▶ GIVEN TASK 1
Do these statements agree with the cookbook review? For each, answer yes or no and quote the words from the review that decide it. (a) The book has colorful illustrations. (b) The basic tomato sauce recipe calls for garlic or onions or both. (c) The book offers fewer than ten types of tomato sauce.
▶ GIVEN TASK 2
Pick up the cookbook review where it stops and keep writing it.

▶ DOCUMENT SEGMENT

(begin)

I stumbled upon this book completely by accident. I do like to browse cookbooks, but I'm drawn by colorful illustrations or well-known celebrity chef authors, and How to Cook Without a Book; Recipes and Techniques Every Cook Should Know by Heart is not either one of these. It's completely without pictures, and the author, while a former editor of Cook's Illustrated isn't exactly well-known.
So for example, the basic tomato sauce recipe consists of tomatoes, salt and pepper, some kind of fat - butter, olive oil, etc., and garlic or onions or both. Quick and easy, but perhaps a little boring. So on subsequent pages, you find out how to easily modify that sauce by adding different vegetables, meats, and seafood to create new dishes. There are over a dozen types of tomato sauces included, and it's pretty easy to riff off the recipes to create your own combinations.

(end)

▶ RAW RECORDS
(begin)

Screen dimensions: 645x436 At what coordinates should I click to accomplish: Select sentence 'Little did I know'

(end)
(begin)

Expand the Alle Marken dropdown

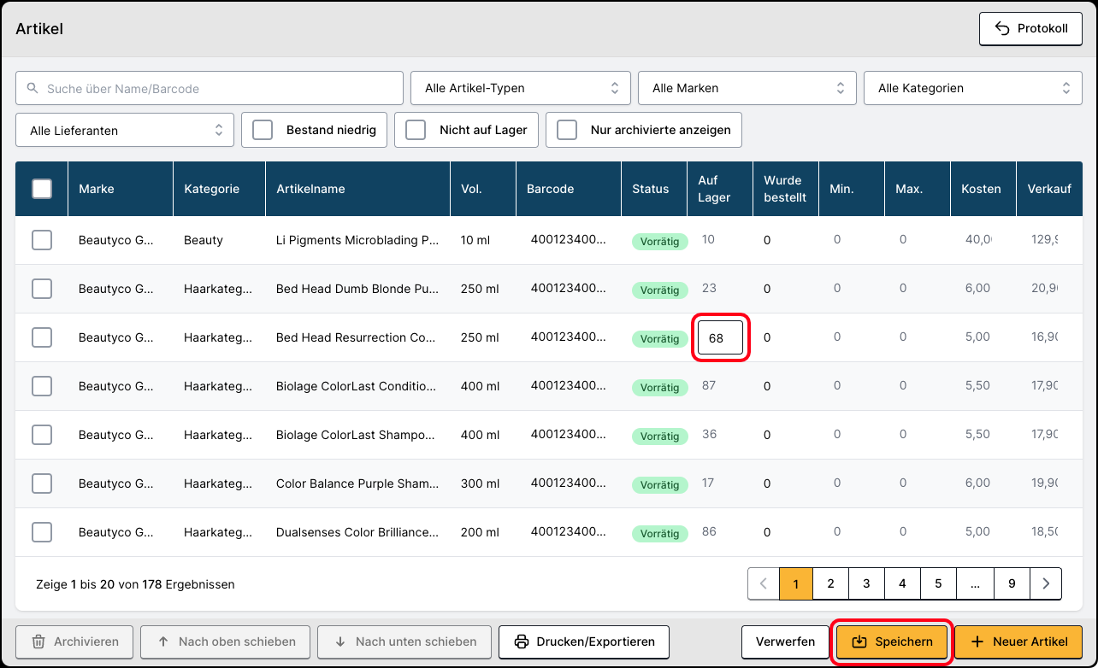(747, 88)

(end)

▶ TASK OUTPUT 1
(a) No: "It's completely without pictures"
(b) Yes: "and garlic or onions or both"
(c) No: "There are over a dozen types of tomato sauces included"

▶ TASK OUTPUT 2
In addition to tomato sauces, the book covers soups, stir fry, meats and poultry, creating pan sauces, omelets, and more. I've used this book for a number of dishes - the vinaigrette dressing recipe is now my go-to salad dressing. It's not difficult at all and allows me to control the types of oils and the quality of ingredients that I use. More and more people are concerned with the sources of their food. The techniques covered in How to Cook Without a Book will help you to move beyond processed foods without overwhelming you with complicated ingredients and processes. Our grandmothers and great-grandmothers cooked like this, and we can too.
VBPL has an amazing cookbook collection covering just about every type of cuisine you can imagine. Stop by your local library and check one out!
Review by Becky D.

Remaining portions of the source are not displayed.